In Rainbows we trust
Remember that scene from Clerks, when Dante leaves a pile of cash on the counter, hoping that people would be honest and respectable enough to make correct change and leave with only what they paid for?
It’s a throwaway scene, really – a cut to show how lazy Dante can be – but it’s always stuck with me. I’ve always wondered if it would work; if there was some portion of society that could be trusted to monitor its own spending habits in the face of deceit and theft.
If Radiohead’s new album, In Rainbows, is any measuring stick, we now know that it can.
The story is simple. Radiohead is without a record company. After a lengthy discussion, the band decided to release their album to the masses early – without backing of any record company – for free. “We’ll simply have our fans pay whatever they think the album is worth,” they thought. They sat back and prepared for the worst.
Amazingly, it worked.
The estimates (according to gigwise, as of Saturday) are that consumers downloaded 1.2 million copies of In Rainbows. Additionally, an Internet survey of 3,000 consumers by Record of the Day in England revealed that fans claimed to have paid an average of £4 ($8) for the download. A third of those surveyed claimed to have not paid a penny.

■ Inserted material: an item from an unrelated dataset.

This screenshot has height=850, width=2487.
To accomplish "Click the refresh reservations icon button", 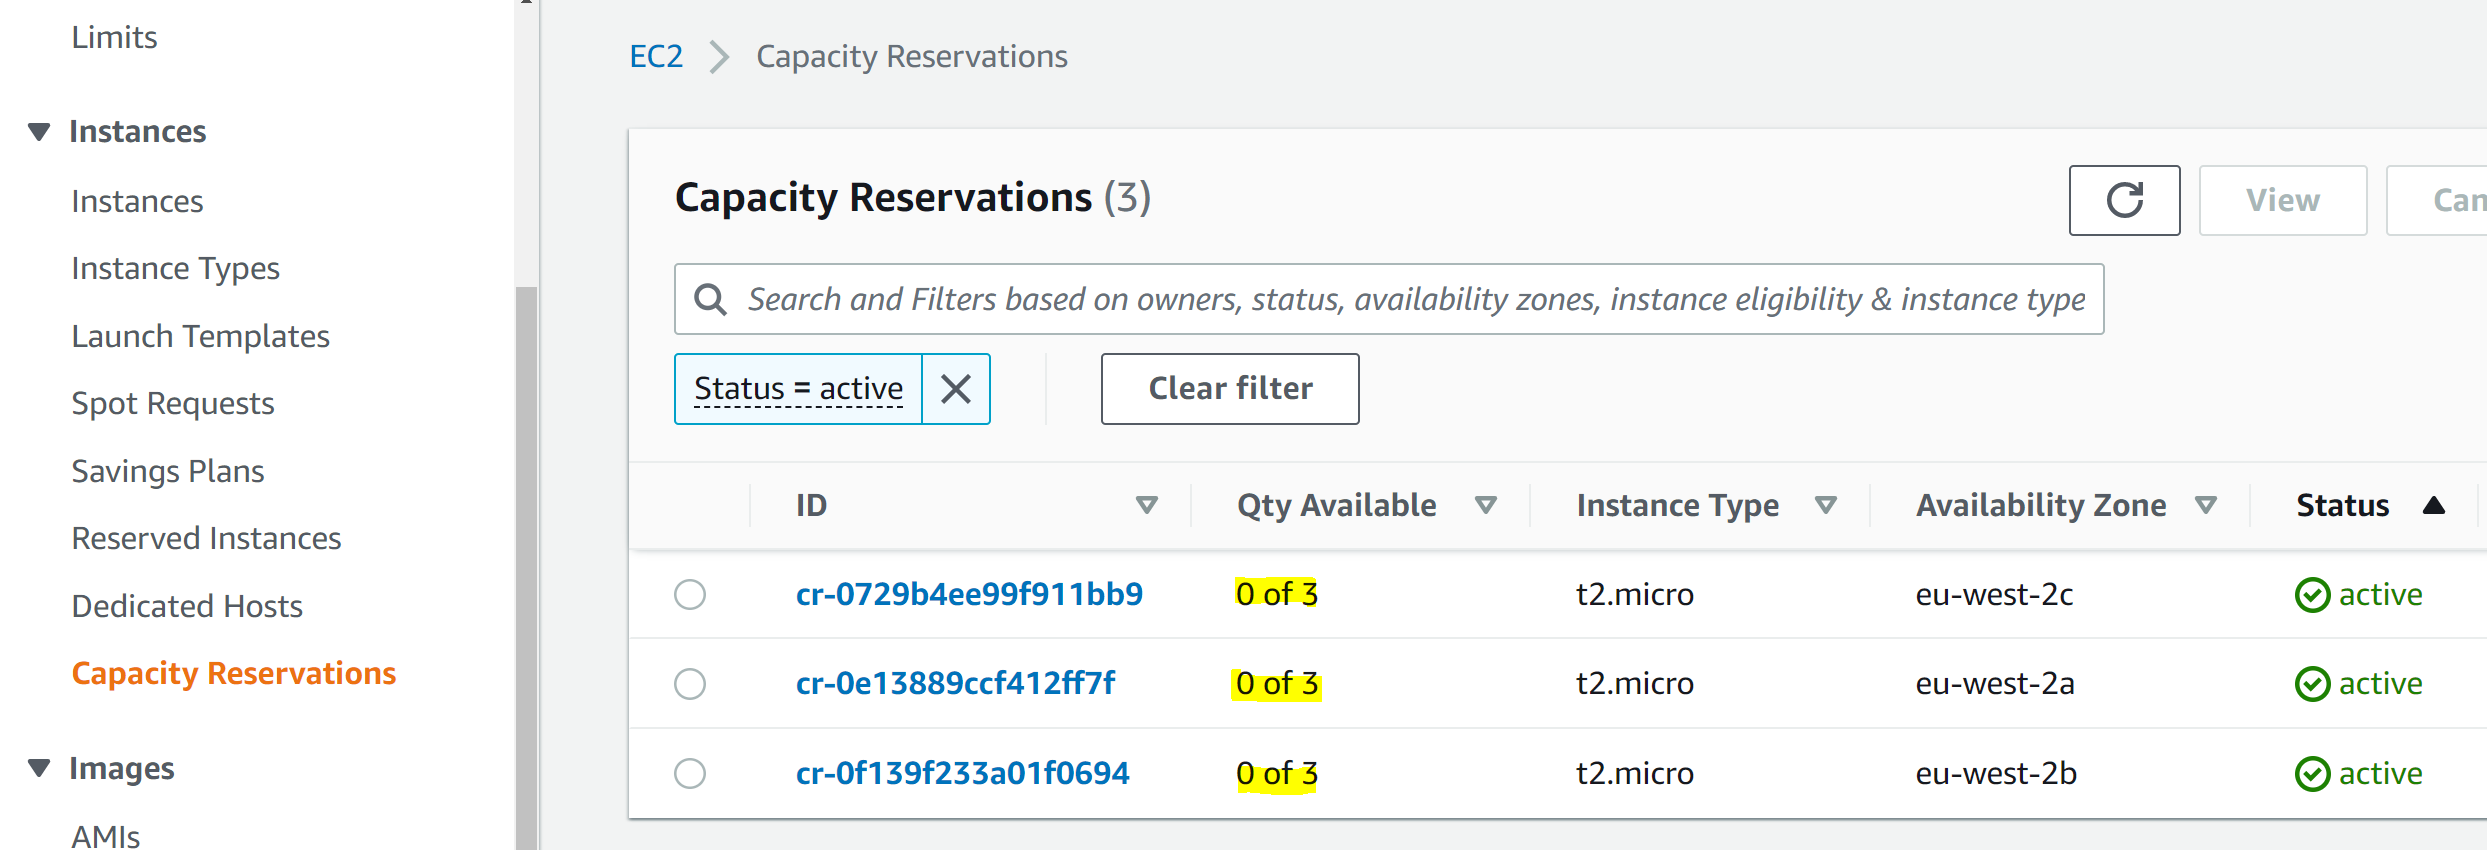I will click(2124, 200).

That’s $8 x 1.2 million. About $9.6 million in first week sales. If sold through iTunes, Radiohead probably would have seen only bout $1.50 per album had they been on a label that sold music through iTunes. Instead, they saw roughly $8 per album.
$9.6 million. Unfiltered. All straight to Radiohead.
How realistic are these numbers? Who knows. A sample of 3,000 doesn’t dictate sales of the entire 1.2 million. And how many people downloaded the audio files only to pay for them later after sampling the music?
Still, you have to admit that Radiohead’s foray into a completely independent album release process – no prepackaged compact discs, no record label, just the band and its music – came across as quite a success.
It takes a lot of guts to do what Radiohead did. To put yourself out in public, naked, without the safety net of a record contract, with nothing but your music, your entire lifeblood, for people to take or leave as they feel driven.
If you fail, you lose out on thousands – millions, maybe – of dollars. Or, as Radiohead has shown, you could bypass all of the bureaucratic bullshit and make millions without filtering it through anyone.
I keep thinking – who benefits from this? Probably only a select few. The independent band hasn’t built up the loyalty to expect long-standing fans to help buck the system. A lot of mainstream artists couldn’t get away with it either – after all, the fans of many popular musicians aren’t as loyal. They have no emotional connection. They will take music for free because they don’t care about the performers, don’t feel as though they’ve been with them since the beginning.
Radiohead, like Pearl Jam or Nine Inch Nails, has the luxury of being a mainstream artist with a surprisingly loyal fan base – the type of fans that would be willing to shell out money for new music even if they don’t have to. I know. I was one of them. I paid $5.00 for the 10 tracks.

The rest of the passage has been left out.